═══ Extracted records

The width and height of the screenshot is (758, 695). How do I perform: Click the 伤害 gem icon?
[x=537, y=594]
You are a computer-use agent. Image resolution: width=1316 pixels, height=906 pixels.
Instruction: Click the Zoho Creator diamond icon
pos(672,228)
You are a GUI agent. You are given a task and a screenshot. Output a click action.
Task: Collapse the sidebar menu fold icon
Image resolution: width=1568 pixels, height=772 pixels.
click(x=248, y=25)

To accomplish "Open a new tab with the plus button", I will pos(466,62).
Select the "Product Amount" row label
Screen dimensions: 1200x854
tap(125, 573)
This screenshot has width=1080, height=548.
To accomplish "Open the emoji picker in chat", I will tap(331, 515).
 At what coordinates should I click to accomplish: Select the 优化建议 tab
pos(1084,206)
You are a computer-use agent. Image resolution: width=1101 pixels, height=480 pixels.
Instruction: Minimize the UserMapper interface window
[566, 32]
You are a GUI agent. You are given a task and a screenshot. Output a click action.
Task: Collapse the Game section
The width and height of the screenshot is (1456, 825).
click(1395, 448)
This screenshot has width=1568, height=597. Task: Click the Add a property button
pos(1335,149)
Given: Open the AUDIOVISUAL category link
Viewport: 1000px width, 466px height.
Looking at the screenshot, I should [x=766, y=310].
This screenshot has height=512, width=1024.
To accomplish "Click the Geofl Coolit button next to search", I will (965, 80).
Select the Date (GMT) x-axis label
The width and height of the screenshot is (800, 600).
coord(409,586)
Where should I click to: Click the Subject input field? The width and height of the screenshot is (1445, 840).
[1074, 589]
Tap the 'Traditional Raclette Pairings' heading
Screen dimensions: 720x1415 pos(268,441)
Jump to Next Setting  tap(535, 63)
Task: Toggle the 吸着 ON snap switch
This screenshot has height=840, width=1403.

══════

• Task to complete:
Start at the line containing "Image resolution: width=1568" and return each line up to and including the last line of the material.

• Result of this task:
Image resolution: width=1568 pixels, height=772 pixels.
click(x=248, y=25)

To accomplish "Open a new tab with the plus button", I will pos(466,62).
Select the "Product Amount" row label
Screen dimensions: 1200x854
tap(125, 573)
This screenshot has width=1080, height=548.
To accomplish "Open the emoji picker in chat", I will tap(331, 515).
 At what coordinates should I click to accomplish: Select the 优化建议 tab
pos(1084,206)
You are a computer-use agent. Image resolution: width=1101 pixels, height=480 pixels.
Instruction: Minimize the UserMapper interface window
[566, 32]
You are a GUI agent. You are given a task and a screenshot. Output a click action.
Task: Collapse the Game section
The width and height of the screenshot is (1456, 825).
click(1395, 448)
This screenshot has width=1568, height=597. Task: Click the Add a property button
pos(1335,149)
Given: Open the AUDIOVISUAL category link
Viewport: 1000px width, 466px height.
Looking at the screenshot, I should [x=766, y=310].
This screenshot has height=512, width=1024.
To accomplish "Click the Geofl Coolit button next to search", I will (965, 80).
Select the Date (GMT) x-axis label
The width and height of the screenshot is (800, 600).
coord(409,586)
Where should I click to: Click the Subject input field? The width and height of the screenshot is (1445, 840).
[1074, 589]
Tap the 'Traditional Raclette Pairings' heading
Screen dimensions: 720x1415 pos(268,441)
Jump to Next Setting  tap(535, 63)
Task: Toggle the 吸着 ON snap switch
This screenshot has height=840, width=1403.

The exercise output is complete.